▶ **What you have to do**
Extract every line of the material below and reproduce each one word for word.

▶ **Provided data**
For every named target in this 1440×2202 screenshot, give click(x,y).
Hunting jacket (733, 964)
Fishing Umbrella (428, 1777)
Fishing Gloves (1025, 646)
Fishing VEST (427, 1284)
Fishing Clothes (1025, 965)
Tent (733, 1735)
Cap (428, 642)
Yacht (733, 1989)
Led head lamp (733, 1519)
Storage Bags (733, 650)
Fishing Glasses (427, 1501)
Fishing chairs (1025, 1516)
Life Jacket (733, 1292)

▶ **Task answer**
For every named target in this 1440×2202 screenshot, give click(x,y).
Hunting jacket (733, 964)
Fishing Umbrella (428, 1777)
Fishing Gloves (1025, 646)
Fishing VEST (427, 1284)
Fishing Clothes (1025, 965)
Tent (733, 1735)
Cap (428, 642)
Yacht (733, 1989)
Led head lamp (733, 1519)
Storage Bags (733, 650)
Fishing Glasses (427, 1501)
Fishing chairs (1025, 1516)
Life Jacket (733, 1292)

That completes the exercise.